Unbekannte Schriften in Vorbereitung
„Unter Geografen und Raumwirtschaftstheoretikern ist Thünen der Gründungs-Gott“, schrieb der US-Nobelpreisträger Paul A. Samuelson. Sein Kollege Paul Krugman, ebenfalls Nobelpreisträger, bezieht sich in seinem wirtschaftsgeografischen Lehrbuch „Development, Geography and Economic Theory“ mehrfach auf den Deutschen. Thünen gab zudem wichtige Impulse für die heutige Stadtökonomie, die das bauliche, soziale und wirtschaftliche Geschehen rund um die Zentren der Ballungsräume untersucht. Und offenbar schlummern weitere Erkenntnisse in den Archiven: Der Ausschuss für Theoriegeschichte des Vereins für Socialpolitik bereitet derzeit die Veröffentlichung bislang unbekannter Schriften Thünens zur Ressourcenökonomik vor.
Wenig bekannt ist zudem, dass sich Thünen auch als Sozialreformer sah. „Er war ein großer Humankapitaltheoretiker, der sich intensiv mit der sozialen Frage auseinandersetzte“, sagt Kurz. 1850 veröffentlichte Thünen die Schrift „Der naturgemäße Arbeitslohn und dessen Verhältnis zum Zinsfuß und zur Landrente“. Er führte ein für die damalige Zeit revolutionäres Gewinnbeteiligungsmodell für seine Arbeiter ein, er zahlte Leistungslöhne und baute zwei Wohnhäuser fürs Personal.

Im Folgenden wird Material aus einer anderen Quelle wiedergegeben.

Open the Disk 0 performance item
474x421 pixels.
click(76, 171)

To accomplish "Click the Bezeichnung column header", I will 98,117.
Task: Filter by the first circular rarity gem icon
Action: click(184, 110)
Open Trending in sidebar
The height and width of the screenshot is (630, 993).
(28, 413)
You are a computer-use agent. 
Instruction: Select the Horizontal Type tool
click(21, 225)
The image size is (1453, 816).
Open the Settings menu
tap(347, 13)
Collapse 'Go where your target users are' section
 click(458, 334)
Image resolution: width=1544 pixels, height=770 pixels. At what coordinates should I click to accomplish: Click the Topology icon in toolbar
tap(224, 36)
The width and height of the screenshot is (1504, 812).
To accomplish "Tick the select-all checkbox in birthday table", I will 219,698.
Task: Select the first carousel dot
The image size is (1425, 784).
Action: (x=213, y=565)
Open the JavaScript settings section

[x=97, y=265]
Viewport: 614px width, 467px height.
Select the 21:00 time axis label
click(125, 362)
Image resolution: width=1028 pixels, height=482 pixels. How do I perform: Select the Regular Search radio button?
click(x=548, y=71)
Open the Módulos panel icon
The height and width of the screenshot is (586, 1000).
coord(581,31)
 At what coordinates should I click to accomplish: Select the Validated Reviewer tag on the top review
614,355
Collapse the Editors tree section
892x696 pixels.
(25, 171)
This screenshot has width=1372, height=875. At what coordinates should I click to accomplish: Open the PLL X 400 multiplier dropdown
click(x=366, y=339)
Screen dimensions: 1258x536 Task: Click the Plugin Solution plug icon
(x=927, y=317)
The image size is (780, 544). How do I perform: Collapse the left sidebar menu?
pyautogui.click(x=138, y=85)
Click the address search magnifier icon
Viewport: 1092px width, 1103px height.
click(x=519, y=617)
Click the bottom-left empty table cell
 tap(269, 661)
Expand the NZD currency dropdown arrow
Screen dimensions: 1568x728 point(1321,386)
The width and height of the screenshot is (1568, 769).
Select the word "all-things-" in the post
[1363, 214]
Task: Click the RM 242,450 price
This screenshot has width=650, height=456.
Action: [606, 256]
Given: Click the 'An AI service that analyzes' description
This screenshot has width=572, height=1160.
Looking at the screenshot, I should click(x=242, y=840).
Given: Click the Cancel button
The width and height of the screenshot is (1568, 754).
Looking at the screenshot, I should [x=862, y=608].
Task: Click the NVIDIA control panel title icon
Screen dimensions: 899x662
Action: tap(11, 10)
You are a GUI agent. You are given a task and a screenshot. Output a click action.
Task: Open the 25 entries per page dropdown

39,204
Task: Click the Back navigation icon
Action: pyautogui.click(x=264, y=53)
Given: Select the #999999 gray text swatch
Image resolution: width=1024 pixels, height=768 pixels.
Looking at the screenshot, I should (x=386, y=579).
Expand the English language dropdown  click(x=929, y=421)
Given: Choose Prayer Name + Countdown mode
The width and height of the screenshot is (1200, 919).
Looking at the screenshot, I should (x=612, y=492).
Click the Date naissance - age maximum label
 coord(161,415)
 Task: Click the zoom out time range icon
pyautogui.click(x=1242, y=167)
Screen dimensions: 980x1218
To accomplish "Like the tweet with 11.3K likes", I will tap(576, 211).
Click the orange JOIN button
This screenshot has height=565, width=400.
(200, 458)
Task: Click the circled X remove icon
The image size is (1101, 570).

In seiner mecklenburgischen Heimat ist Thünen denn auch nicht vergessen: Auf dem Gutsgelände in Tellow ist heute ein Thünen-Museum untergebracht. Gleich daneben gibt es einen Thünen-Park und eine Thünen-Begegnungsstätte. Im historischen Gutshaus, wo der Agrarforscher im 19. Jahrhundert über seinen Berechnungen brütete, können sich Ruhesuchende nun Ferienwohnungen mieten.
Der Tourismus als zusätzliche Einnahmequelle – darauf ist Bauer Thünen zu seiner Zeit noch nicht gekommen.